Your application is based on the use of data from traffic videos. What is the situation regarding data protection? Were you able to integrate this into your technologies without any problems?

From day one, conformity with the GDPR has been a central component of our architecture. We always try to collect only as little data as necessary for our services. When we collect information from image material, we use intelligent algorithms to alienate personal data. An anonymous data set remains, but with an accurate description of a traffic scene.

What was the decisive factor for you to settle with your company in Berlin? What advantages does the location offer?

In 2020, Berlin is still a magnet for international talent. This is a basic prerequisite for founding a start-up in the field of artificial intelligence. Out of 14 people, our team in Berlin has only two native Berliners.
But of course the question is justified, especially with regard to Naja’s and my work in Silicon Valley. Although the ecosystem there is certainly over-stimulated, it lives more than any other from an incredible network and knowledge exchange among investors and founders. With a view to Europe, however, Berlin also lacks successful tech start-ups in the software sector outside of SAP, Spotify or Wirecard. This deficit remains noticeable.
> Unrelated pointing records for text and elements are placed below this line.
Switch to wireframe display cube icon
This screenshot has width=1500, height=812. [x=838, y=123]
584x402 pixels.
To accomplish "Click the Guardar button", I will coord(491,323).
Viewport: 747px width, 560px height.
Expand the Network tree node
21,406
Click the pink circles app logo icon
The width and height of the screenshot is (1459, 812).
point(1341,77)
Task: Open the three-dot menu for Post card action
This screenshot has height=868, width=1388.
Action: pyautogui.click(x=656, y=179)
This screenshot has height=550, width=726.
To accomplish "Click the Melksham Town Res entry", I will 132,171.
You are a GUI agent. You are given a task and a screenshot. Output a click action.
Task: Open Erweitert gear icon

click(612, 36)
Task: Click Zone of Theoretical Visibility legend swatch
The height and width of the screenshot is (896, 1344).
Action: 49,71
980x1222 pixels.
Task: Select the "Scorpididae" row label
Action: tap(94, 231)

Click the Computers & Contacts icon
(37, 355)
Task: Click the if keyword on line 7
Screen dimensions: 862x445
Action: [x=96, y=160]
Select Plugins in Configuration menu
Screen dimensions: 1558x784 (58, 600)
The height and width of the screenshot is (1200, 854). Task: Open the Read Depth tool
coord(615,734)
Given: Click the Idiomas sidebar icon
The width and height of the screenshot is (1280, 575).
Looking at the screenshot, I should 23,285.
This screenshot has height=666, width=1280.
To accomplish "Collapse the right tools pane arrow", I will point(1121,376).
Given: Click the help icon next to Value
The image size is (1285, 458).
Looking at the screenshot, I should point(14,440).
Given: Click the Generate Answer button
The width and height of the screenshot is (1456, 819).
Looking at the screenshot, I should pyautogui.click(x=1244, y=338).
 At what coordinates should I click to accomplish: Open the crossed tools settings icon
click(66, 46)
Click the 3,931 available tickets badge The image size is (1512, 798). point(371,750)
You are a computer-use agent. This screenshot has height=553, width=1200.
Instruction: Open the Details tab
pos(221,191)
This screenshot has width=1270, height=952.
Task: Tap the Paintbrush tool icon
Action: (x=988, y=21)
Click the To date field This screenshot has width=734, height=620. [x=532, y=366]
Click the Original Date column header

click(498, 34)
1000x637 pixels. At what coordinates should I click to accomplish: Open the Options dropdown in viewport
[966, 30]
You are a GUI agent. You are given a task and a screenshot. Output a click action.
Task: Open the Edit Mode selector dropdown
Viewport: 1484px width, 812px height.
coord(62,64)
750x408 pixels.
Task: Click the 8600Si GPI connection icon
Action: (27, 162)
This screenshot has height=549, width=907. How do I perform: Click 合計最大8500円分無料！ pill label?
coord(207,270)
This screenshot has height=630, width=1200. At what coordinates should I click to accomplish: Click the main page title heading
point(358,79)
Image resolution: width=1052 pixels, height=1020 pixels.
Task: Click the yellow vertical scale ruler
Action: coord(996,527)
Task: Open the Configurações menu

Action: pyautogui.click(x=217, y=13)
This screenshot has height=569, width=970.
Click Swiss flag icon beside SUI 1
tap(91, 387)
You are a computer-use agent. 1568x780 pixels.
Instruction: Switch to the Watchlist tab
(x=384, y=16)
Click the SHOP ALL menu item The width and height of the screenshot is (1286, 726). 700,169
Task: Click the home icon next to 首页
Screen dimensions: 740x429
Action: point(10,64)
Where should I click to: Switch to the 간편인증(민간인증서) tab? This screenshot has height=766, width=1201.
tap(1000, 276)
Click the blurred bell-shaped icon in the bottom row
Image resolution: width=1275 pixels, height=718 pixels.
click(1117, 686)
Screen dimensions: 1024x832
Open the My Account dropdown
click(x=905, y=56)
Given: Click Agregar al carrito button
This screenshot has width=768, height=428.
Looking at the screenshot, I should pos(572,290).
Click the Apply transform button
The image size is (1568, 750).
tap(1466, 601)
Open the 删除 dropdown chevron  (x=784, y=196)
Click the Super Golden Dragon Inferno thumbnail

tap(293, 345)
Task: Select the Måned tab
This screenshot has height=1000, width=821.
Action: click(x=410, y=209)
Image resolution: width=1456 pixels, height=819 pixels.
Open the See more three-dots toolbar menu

In recent years, the AI scene in Berlin has continued to grow. How do you feel about the status quo in terms of new technologies and innovations?

The AI scene is indeed growing rapidly. In 2012 there were only a handful of students with a focus on AI at the Berlin universities FU, HU and TU. Today this is definitely better.
But not every AI company necessarily creates its own IP. Often only the technology remains in use and still too often AI remains a sticker to enhance one’s own pitch deck. Socially, we are still very much at the beginning as far as the acceptance of AI systems is con­cerned. This will change when AI becomes more part of our daily life. AI systems, not only in medicine, biology and sports, but also in the financial world or the legal system are becom­ing more and more relevant, mostly as support for human colleagues. Successfully dealing with these topics requires that humans understand the algorithm to some extent and know its limits. The basis for this could be created by teaching more students in Germany basic knowledge about computer science.

How do you see Berlin as a location compared to other AI hotspots worldwide? Is it also a good place to operate internationally?

The basic conditions in Berlin and Germany are very good. University education is excellent. Industry and especially small and medium-sized enterprises are ideal sparring partners for AI companies: they have high professional expertise and data from real business. Many inter­national competitors certainly envy us here. Compared to e-commerce solutions or software-as-a-service offerings, many AI applications are found in deep technical products. Here I see more experience and best practices interna­tionally, especially in China, Israel and certainly also in Silicon Valley, than in Germany. This can be solved, but it requires very close and benevolent cooperation on both sides between companies based in Germany and AI start-ups. A disadvantage that AI start-ups share with other industries is the more difficult market access within Europe and the poorer scaling possibilities compared to the American market.

What are the possibilities for cooperation for your company in Berlin? Are there plat­forms or formats which have proven to be particularly helpful for you and which you can recommend?

Berlin offers great opportunities for founders to build a successful business. Starting with public programmes of the IBB or Berlin Partner, up to international accelerator programmes. We also have many successful founders in the city who are committed to ensuring that there are more success stories to come. Very good, partly self-organized meetups in the commu­nity help to exchange knowledge.

Thank you very much for the interview, Mr. Heinrich!